Dados do exercício:

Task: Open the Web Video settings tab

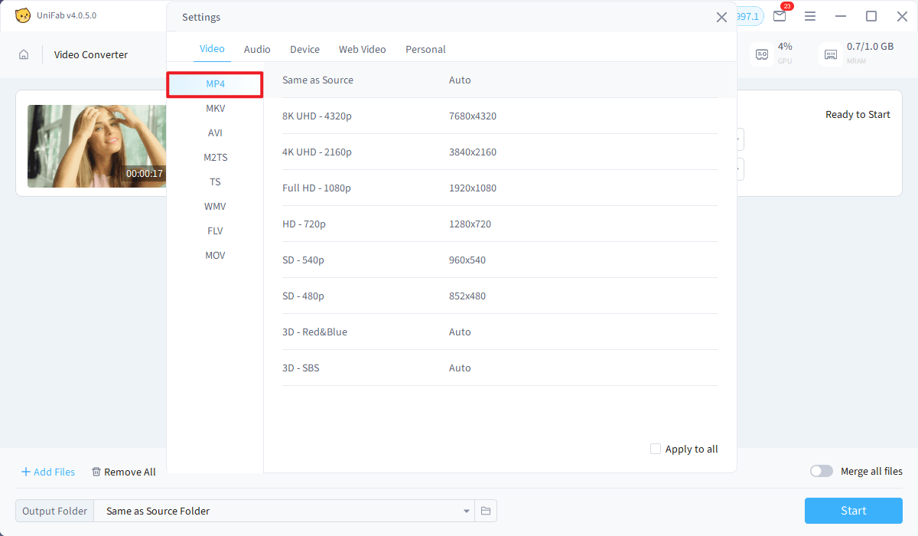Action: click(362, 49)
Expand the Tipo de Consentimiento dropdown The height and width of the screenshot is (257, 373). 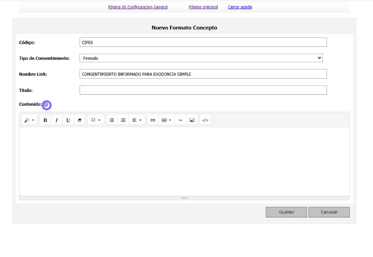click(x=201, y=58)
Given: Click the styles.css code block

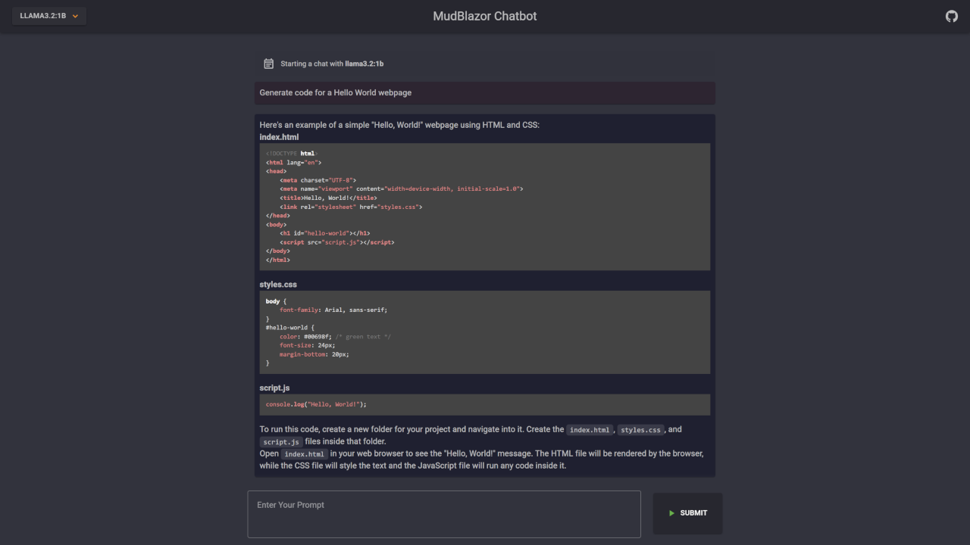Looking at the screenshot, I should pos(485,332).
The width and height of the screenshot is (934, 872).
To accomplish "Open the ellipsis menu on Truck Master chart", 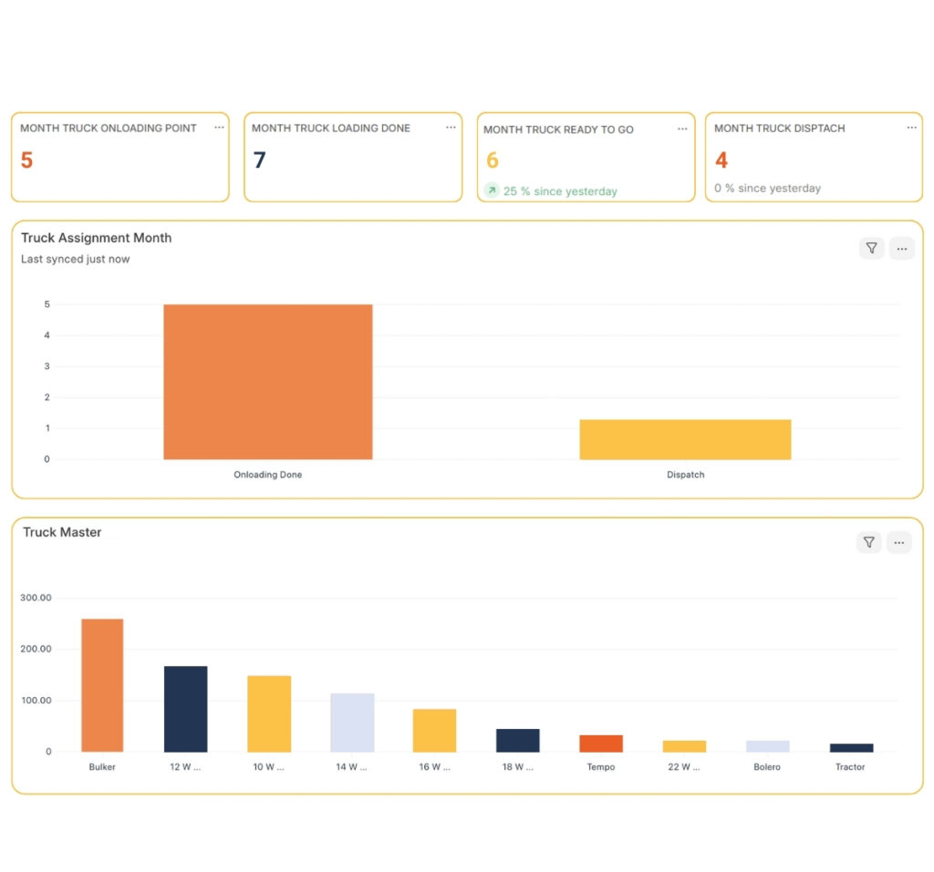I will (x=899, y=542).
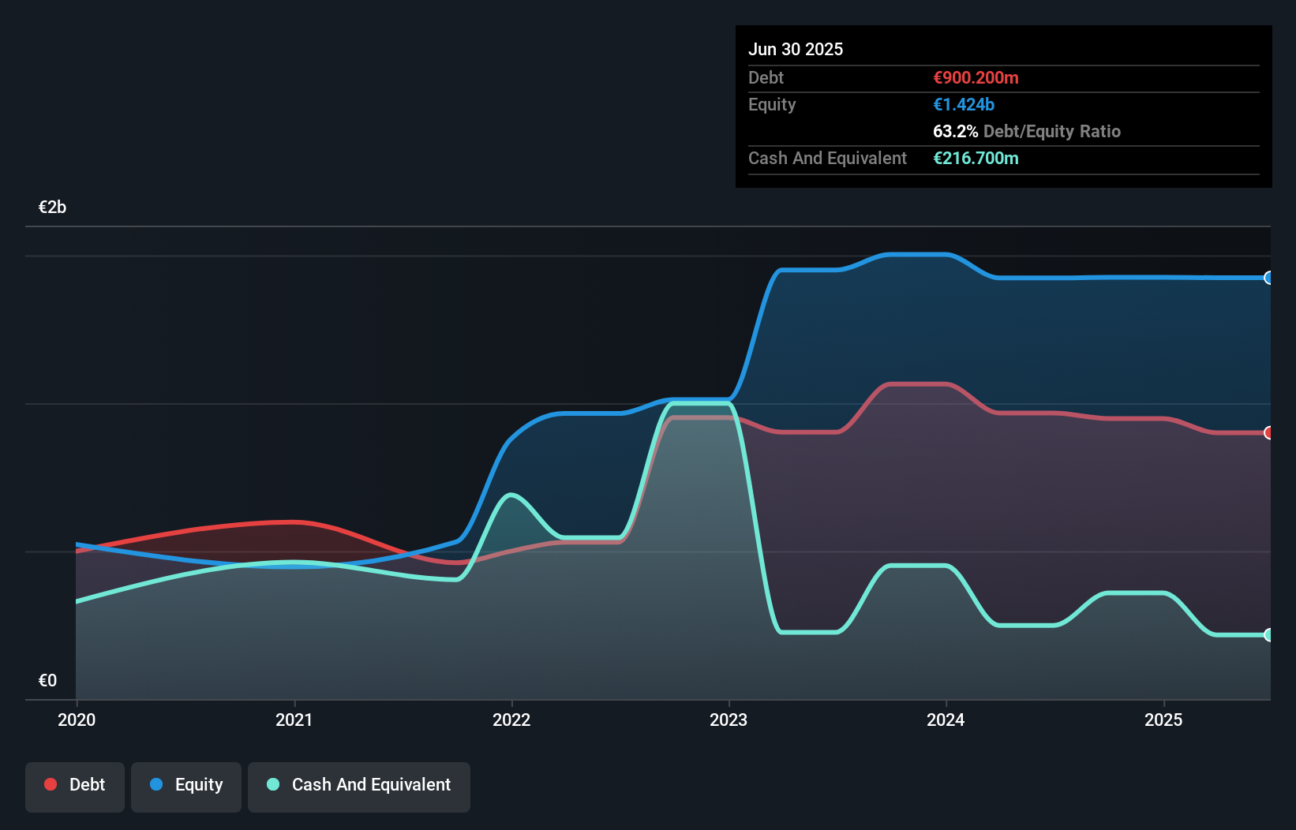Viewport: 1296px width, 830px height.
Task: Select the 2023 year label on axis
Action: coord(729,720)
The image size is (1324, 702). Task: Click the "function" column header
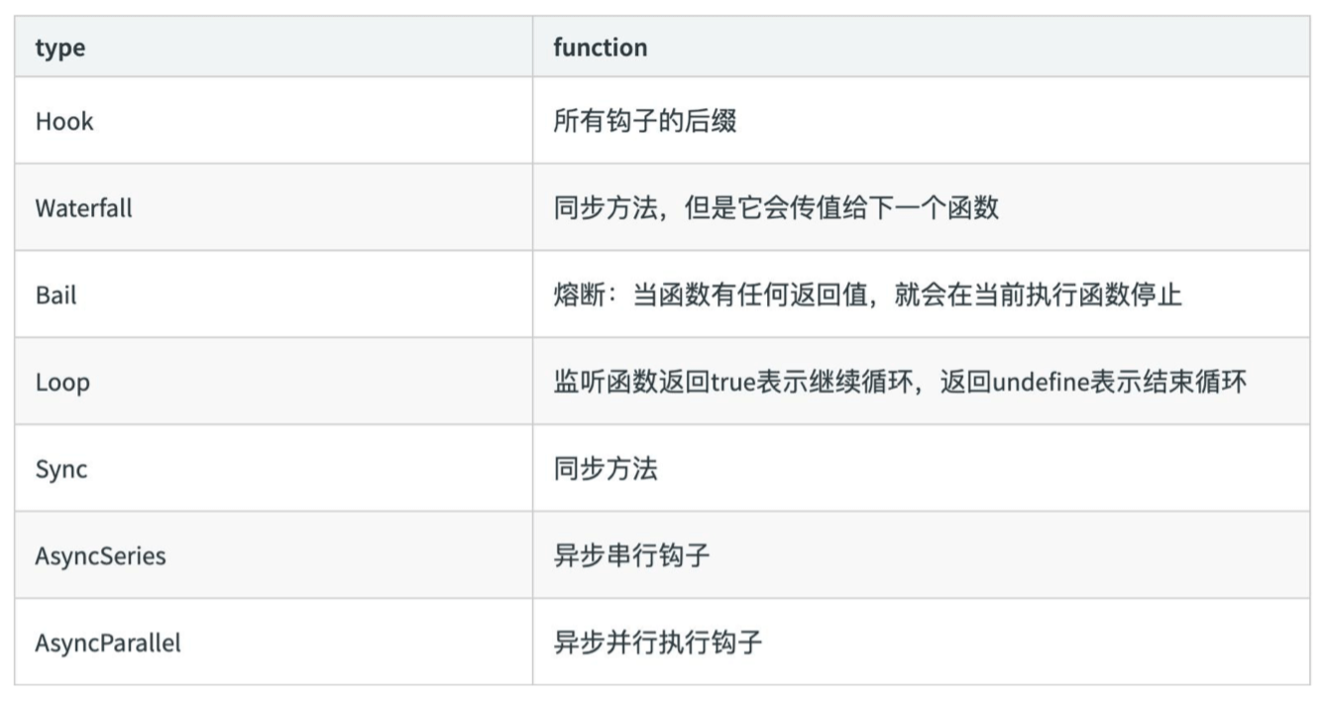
* * *
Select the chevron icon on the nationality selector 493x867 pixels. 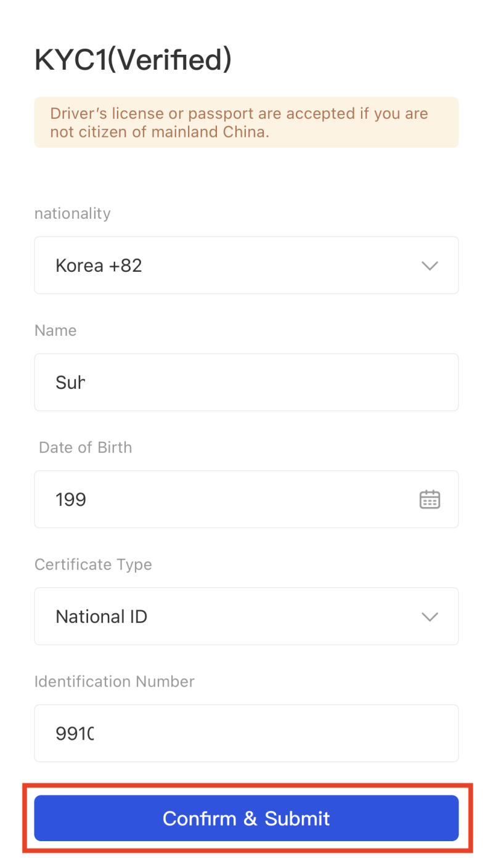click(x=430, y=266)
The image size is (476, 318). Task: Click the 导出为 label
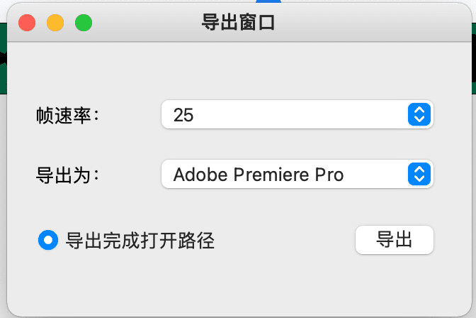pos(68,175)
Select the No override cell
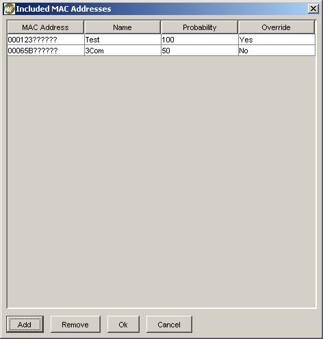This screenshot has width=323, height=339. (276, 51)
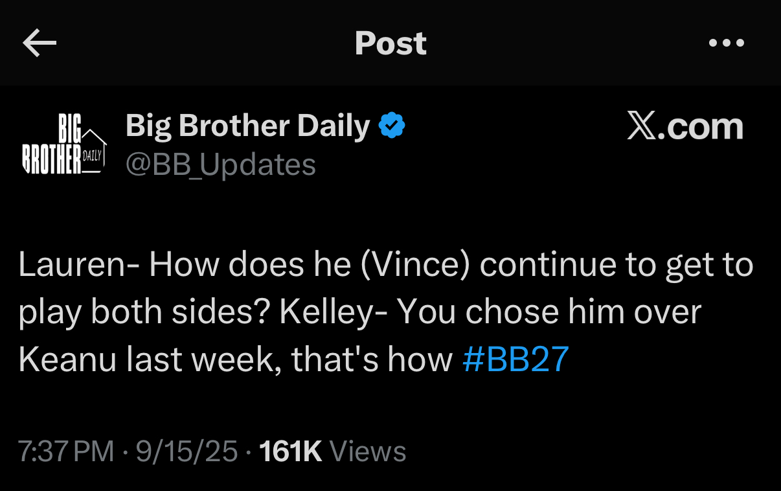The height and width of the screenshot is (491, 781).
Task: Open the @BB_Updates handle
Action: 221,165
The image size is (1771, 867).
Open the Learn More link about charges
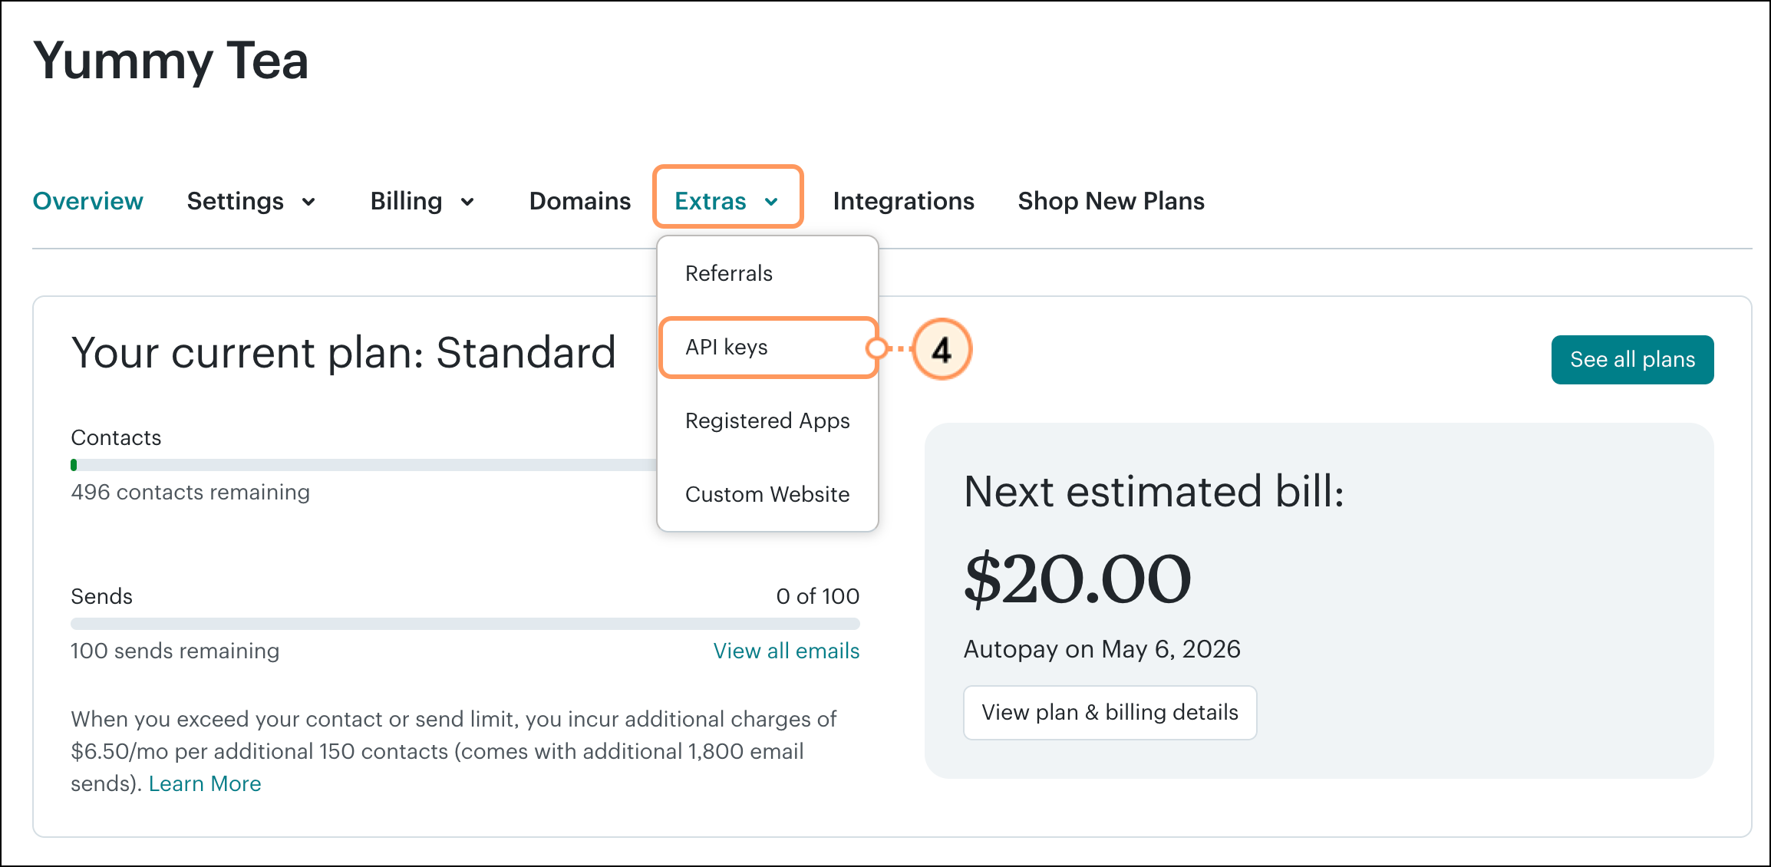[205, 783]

Enunciado da tarefa:
Reúna todas as linhas acima em que aparece a palavra "Task" e transcreva-as sem alterações.

Solução completa:
Task: Open the Web Video settings tab
Task: Select the 2023 year label on axis
The image size is (1324, 702). Task: Click the "function" column header
The image size is (476, 318). Task: Click the 导出为 label
Task: Open the @BB_Updates handle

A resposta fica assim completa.